In SummerTimes she is sharing her observations as an academic who this year taught on a summer school for the first time.
It’s a habit among critical thinkers to look for comparisons and contrasts. Throughout the King’s Summer ‘Literature and the City’ module, I prompted my students to explore differences between urban and rural experience, between London and their home town, between Dublin in the 1900s and Paris in the 1920s. From a pedagogical perspective, I was also drawing my own comparisons. Having taught a similar module, ‘Writing London’ in the Department of English at King’s for several years now, I found leading this summer school course for the first time in 2018 a refreshing counterpoint.
How do summer school cohorts differ from their term-time counterparts?
While there is much overlap (these are high-achieving undergraduates and alumni from universities across the world), I found that our lectures, seminars, and site visits had their own distinct dynamic that has impacted my teaching practice all year round.
Curiosity
Because they are open to students from any academic discipline, one of the most significant unifying pre-requisites for King’s Summer Programmes participants is curiosity about the course itself. English Literature majors were working alongside scholars with backgrounds in psychology, policy, modern languages, health science, and physics. This was invaluable in a course that interrogated what it means for people from all walks of life to live intersecting, interconnected lives. Our discussions may have focused predominantly on London, but such diversity in approach and experience meant that we were always bringing this city into dialogue with other global capitals, other networks, and other ways of understanding and organising shared space.

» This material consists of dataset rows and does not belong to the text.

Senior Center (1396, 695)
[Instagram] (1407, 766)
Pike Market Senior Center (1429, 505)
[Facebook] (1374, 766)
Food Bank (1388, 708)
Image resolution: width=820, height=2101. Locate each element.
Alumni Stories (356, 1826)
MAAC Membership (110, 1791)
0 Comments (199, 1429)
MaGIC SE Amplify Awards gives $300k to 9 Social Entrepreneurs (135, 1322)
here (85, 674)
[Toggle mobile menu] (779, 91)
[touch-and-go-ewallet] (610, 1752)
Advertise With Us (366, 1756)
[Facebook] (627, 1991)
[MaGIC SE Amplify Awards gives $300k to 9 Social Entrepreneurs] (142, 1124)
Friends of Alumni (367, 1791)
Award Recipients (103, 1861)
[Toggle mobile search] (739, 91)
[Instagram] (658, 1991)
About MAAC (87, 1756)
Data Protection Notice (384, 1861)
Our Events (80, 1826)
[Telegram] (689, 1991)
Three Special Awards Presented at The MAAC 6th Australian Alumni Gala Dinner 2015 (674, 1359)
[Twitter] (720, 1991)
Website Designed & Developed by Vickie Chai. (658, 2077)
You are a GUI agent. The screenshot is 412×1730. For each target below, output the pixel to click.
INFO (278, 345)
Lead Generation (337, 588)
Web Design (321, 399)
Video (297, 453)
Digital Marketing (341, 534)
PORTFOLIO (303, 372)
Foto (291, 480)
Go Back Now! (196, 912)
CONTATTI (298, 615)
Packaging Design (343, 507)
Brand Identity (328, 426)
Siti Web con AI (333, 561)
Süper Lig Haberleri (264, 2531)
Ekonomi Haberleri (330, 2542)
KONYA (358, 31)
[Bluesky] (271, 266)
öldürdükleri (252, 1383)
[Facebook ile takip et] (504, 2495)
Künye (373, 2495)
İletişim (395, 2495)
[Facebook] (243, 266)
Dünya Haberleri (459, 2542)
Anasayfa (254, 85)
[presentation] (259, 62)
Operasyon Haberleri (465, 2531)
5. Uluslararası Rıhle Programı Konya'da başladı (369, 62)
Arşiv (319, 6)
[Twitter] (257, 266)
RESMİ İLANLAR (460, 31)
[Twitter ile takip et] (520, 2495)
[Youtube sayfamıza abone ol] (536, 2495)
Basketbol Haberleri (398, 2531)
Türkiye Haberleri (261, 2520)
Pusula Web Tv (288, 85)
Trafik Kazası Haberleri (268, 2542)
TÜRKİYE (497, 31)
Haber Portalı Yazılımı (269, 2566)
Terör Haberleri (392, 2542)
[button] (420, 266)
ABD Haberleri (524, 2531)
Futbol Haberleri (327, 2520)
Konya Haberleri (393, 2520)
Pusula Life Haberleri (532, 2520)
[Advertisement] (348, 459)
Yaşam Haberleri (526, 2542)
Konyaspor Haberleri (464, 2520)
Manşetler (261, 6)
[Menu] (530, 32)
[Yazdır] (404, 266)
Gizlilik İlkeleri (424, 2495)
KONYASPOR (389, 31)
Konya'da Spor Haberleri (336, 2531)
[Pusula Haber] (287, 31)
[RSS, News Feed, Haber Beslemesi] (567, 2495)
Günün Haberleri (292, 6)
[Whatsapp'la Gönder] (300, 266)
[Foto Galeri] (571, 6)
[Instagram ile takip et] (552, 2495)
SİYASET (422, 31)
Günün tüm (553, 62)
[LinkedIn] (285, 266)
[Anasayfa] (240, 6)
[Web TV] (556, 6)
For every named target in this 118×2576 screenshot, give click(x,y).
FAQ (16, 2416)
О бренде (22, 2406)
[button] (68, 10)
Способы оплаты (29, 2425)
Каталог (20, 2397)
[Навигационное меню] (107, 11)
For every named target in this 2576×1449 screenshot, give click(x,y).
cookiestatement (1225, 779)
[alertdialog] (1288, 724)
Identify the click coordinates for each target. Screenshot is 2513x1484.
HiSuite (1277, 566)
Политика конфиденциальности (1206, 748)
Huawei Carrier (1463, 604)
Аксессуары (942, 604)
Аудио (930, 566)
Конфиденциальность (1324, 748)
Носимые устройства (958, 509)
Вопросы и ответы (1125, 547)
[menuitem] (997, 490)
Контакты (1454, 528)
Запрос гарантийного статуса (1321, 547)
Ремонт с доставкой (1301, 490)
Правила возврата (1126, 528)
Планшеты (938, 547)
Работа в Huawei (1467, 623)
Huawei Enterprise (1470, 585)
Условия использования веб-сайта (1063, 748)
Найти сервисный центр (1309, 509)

Thanks to such curiosity, the Summer School provided an ideal environment for exploring experimental ideas. At first, I think that students coming from more didactic learning environments found opportunities to challenge established theoretical approaches a little disorientating. But this approach fits well, both with the primary aim of literary studies: to encourage independent critical thinking, and with summer school learners themselves, who, in their choice to up sticks and study overseas for three-to-six intense weeks are more than equal to taking initiative.
Commitment
There’s nothing quite like leaving your life behind to embark on a few weeks of focussed study in a new place. Attendance throughout the summer school was sky-high in a way that is unparalleled in full-year courses where students often juggle responsibilities to home and work throughout the teaching semester. What I had not anticipated, and what I was utterly delighted to find was the tireless motivation of this group in our daily seminars, lectures, and site visits to places have changed London’s literary landscape. ‘Literature and the City’ is a fast-paced and thought-provoking module, and this year’s cohort impressed me by exploring London, Paris, and even Dublin on their own alongside our Monday-Friday classes.
Togetherness
The final distinction is a simple yet important one. Working alongside one another in an intense, discussion-led course helps summer school students build collaborative closeness in a way that would take much longer in a regular undergraduate module. By the end of the programme my ‘Literature and the City’ cohort had expanded their network, forging lasting connections with peers from across the world.